Sexe et politique : pourquoi ils ont osé

Par Propos recueillis par Renaud PILA, le 06 septembre 2006 à 15h40 , mis à jour le 20 septembre 2006 à 06h25

Interview - Dans "Sexus politicus", deux journalistes du Point et du Parisien font tomber le dernier tabou français avec une enquête sur les "aventures personnelles" de nos hommes politiques. Christophe Deloire s'explique sur LCI.fr.

TF1/LCI : Couverture du livre : "Sexus Politicus"Couverture du livre : "Sexus Politicus" © DR

LCI.fr : Après des enquêtes sur la Corse et l'Islam, pourquoi choisir un tel sujet où rien n'est passé sous silence : tromperies entre couples de présidentiables, ballets roses ou espionnage sur canapé ?

Comme à l'époque de Saint Simon à Versailles, on ne peut pas comprendre aujourd'hui le fonctionnement de la vie politique française sans voir que c'est une activité fondamentalement "phallique". Comme au XVIIIe siècle, les femmes sont restées un attribut du pouvoir. Les hommes politiques sont dans un état de séduction permanente. Bon nombre d'hommes politiques estiment que pour conquérir le pouvoir, il faut d'abord conquérir les femmes. Inversement, le pouvoir permet aussi des facilités avec les femmes.
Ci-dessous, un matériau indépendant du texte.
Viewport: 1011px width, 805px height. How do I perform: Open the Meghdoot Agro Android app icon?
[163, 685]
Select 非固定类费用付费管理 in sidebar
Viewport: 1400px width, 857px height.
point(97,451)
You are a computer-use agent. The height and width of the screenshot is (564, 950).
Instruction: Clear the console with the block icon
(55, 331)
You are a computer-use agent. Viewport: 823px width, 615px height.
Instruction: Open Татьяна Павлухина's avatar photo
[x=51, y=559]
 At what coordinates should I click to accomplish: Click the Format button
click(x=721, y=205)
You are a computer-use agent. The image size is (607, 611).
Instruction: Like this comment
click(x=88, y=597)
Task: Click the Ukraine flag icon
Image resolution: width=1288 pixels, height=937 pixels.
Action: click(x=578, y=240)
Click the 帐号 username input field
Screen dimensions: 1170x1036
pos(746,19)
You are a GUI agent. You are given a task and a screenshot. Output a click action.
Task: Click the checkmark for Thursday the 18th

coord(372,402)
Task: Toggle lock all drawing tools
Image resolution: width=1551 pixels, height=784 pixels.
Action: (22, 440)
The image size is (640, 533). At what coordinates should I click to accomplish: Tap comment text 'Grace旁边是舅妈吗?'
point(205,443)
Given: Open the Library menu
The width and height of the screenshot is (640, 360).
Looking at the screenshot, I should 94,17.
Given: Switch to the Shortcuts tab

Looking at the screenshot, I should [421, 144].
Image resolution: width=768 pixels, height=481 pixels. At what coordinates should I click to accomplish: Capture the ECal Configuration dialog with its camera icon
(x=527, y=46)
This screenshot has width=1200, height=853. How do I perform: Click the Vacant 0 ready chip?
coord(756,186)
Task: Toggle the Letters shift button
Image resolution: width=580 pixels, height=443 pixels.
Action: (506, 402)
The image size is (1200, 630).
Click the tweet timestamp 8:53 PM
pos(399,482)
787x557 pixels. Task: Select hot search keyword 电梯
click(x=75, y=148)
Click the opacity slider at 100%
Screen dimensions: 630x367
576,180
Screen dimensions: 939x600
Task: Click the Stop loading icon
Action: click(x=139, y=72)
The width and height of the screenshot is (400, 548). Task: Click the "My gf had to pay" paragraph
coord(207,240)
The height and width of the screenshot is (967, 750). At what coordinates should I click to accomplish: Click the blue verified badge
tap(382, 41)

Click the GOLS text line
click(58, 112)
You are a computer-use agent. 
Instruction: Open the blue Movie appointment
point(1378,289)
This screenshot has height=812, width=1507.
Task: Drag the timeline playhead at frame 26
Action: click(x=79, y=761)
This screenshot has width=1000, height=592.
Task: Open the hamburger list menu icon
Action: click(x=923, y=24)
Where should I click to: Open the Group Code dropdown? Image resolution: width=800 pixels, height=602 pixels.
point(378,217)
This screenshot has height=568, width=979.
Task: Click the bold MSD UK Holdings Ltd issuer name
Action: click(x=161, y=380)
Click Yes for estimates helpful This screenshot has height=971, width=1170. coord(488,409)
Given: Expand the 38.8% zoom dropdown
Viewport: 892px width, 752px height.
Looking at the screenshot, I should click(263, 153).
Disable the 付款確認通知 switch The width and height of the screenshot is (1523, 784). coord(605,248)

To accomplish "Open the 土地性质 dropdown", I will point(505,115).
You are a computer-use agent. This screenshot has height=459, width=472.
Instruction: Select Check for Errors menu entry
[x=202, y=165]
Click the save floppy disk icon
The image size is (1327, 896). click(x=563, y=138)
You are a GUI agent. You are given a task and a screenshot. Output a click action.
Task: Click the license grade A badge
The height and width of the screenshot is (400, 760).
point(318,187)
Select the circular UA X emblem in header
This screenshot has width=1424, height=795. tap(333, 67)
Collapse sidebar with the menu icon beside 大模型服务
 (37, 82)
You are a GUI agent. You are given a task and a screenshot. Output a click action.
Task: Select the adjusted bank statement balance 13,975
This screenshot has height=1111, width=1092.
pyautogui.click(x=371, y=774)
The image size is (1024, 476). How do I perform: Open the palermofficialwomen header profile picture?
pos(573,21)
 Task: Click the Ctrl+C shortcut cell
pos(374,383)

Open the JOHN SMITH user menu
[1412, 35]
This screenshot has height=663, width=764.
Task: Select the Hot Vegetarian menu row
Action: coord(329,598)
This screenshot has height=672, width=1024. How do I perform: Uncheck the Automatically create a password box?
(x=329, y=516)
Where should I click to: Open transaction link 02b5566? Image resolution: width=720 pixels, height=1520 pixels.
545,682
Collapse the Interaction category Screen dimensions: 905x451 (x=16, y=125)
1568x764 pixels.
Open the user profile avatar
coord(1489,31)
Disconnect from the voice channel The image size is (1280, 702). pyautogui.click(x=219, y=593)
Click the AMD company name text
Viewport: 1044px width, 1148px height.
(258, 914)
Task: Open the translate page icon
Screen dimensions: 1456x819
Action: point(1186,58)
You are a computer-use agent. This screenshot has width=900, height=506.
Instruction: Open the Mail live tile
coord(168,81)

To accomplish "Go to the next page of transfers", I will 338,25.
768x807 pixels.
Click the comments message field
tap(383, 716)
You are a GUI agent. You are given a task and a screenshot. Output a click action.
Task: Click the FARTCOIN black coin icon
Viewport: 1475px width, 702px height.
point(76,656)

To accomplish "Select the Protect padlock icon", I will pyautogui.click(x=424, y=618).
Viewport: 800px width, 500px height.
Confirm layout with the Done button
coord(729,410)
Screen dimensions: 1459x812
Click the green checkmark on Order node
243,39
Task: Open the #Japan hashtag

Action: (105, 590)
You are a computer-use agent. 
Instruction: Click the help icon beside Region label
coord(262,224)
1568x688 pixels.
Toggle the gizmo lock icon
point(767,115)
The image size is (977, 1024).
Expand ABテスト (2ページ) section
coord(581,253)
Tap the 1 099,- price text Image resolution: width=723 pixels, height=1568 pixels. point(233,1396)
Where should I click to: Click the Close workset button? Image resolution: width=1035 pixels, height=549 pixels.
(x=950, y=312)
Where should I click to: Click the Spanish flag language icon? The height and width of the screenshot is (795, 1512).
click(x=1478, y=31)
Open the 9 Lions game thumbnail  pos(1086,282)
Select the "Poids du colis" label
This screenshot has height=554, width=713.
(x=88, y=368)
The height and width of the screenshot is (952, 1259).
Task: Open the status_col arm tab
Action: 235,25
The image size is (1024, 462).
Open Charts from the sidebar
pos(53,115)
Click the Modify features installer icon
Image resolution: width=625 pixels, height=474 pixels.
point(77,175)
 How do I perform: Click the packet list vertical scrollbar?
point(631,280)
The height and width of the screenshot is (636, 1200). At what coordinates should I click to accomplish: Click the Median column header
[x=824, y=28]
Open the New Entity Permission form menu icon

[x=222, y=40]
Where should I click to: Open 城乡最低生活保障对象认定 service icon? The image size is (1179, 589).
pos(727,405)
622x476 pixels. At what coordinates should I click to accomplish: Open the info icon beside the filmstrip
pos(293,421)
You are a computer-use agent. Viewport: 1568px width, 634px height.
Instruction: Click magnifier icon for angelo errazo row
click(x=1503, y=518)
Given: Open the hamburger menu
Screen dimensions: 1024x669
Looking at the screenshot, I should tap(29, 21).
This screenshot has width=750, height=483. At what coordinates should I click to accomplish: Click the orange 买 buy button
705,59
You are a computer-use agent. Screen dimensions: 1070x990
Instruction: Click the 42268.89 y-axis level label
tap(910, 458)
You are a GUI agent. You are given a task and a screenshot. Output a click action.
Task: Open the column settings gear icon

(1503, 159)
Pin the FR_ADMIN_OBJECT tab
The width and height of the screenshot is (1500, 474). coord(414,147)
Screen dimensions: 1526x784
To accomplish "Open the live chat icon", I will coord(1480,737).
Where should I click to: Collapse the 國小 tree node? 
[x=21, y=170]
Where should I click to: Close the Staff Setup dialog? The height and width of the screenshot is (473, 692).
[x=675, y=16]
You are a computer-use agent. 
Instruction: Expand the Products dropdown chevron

Comme le disait Kissinger, "le pouvoir est un aphrodisiaque absolu " et c'est particulièrement vrai sous la Ve République. Ce n'est pas un hasard si les trois derniers présidents de la République dont l'actuel ont été des séducteurs invétérés.

Un second aspect rend ce sujet parfaitement légitime. Certains hommes politiques se servent parfois des affaires de coeur réelles ou supposées de leurs adversaires et montent des dossiers pour tenter de les affaiblir. C'est notamment le cas lors des élections présidentielles depuis le début de la Ve République. On s'aperçoit que des officines au service de l'Etat réalisent des enquêtes sur la vie intime pour déstabiliser ceux qui en sont l'objet.

LCI.fr : Comment avez-vous enquêté ? Avec une méthode particulière ?

Par rapport à des enquêtes sur la Corse ou le terrorisme islamiste, ce fut une enquête drôle et beaucoup plus facile que prévu. On craignait que les hommes politiques nous raccrochent au nez. Or l'immense majorité nous a répondu : "Passez me voir, je vous parlerai avec plaisir".

Nous avons toujours bien précisé ne pas être dans une démarche de jugement moral sur tel ou tel comportement mais vouloir le mettre en perspective. Nos questions étaient très précises. C'est amusant pour un enquêteur qui n'a pas l'habitude de poser des questions sur le sexe. Même s'il faut le reconnaître, les journalistes blaguent souvent en privé sur ce sujet avec les hommes politiques.

"On a beaucoup ri
avec certains,
qu'il s'agisse
de Rocard,Huchon
ou Roselyne Bachelot"
On a eu des discussions très urbaines et intelligentes car les hommes politiques français sont certes de grands séducteurs mais aussi des personnalités spirituelles. Ils ont des références historiques sur le sujet, des anecdotes sur les égéries de la IIIe République ou les favorites à Versailles. Et on s'est aperçu que la tradition des salons perdurait.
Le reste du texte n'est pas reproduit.